Stored items
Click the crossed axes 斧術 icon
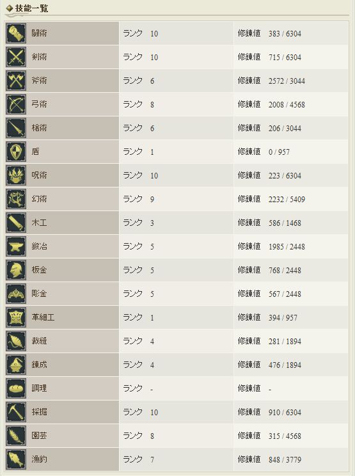This screenshot has height=476, width=355. click(16, 81)
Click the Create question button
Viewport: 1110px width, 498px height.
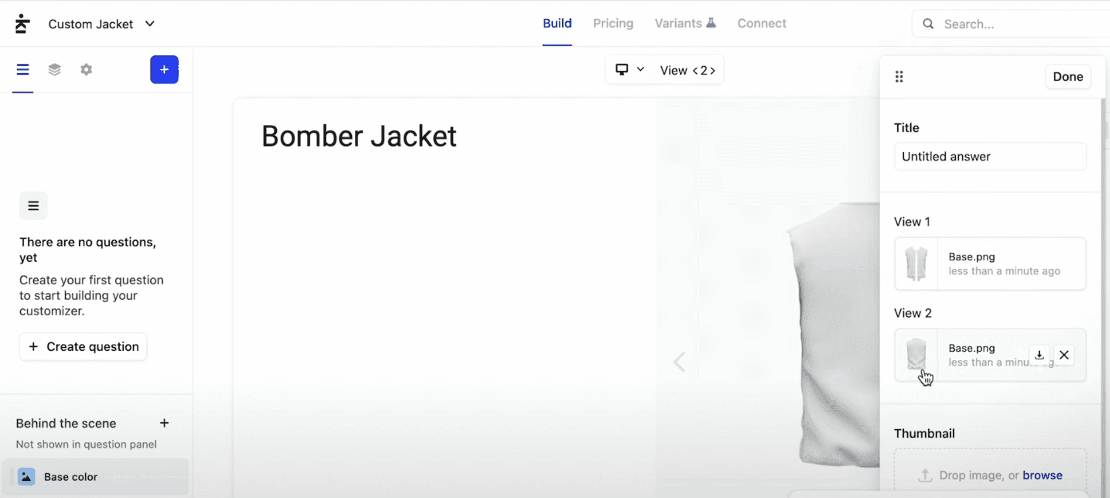83,347
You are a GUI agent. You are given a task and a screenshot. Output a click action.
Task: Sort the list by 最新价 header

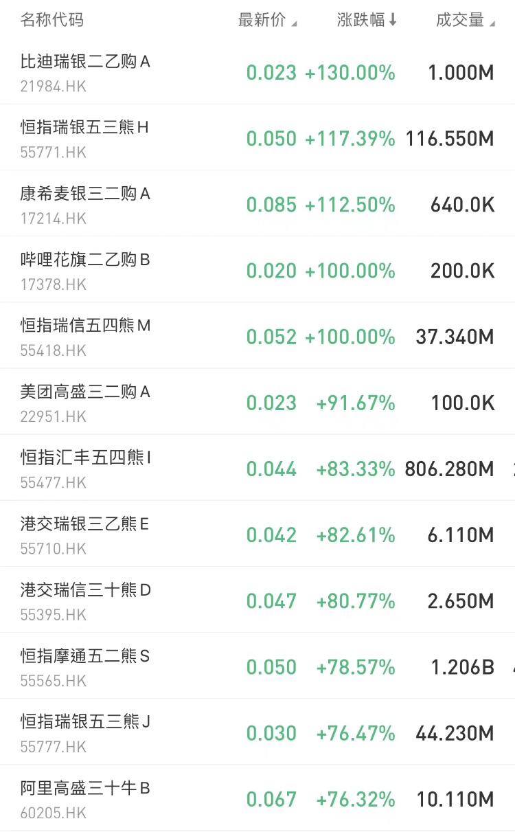point(262,20)
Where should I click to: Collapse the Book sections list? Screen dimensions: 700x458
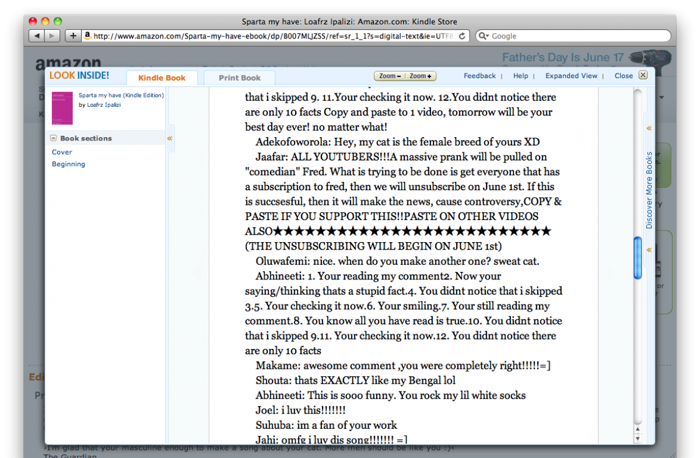[54, 138]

**Activity:** Repeat the lines exactly, starting with the line that contains "Viewport: 1110px width, 498px height." and ending with the last line of the entries. Keep both of those lines but no pictures.

**Result of this exercise:**
Viewport: 1110px width, 498px height.
83,347
You are a GUI agent. You are given a task and a screenshot. Output a click action.
Task: Sort the list by 最新价 header

point(262,20)
Where should I click to: Collapse the Book sections list? Screen dimensions: 700x458
[54, 138]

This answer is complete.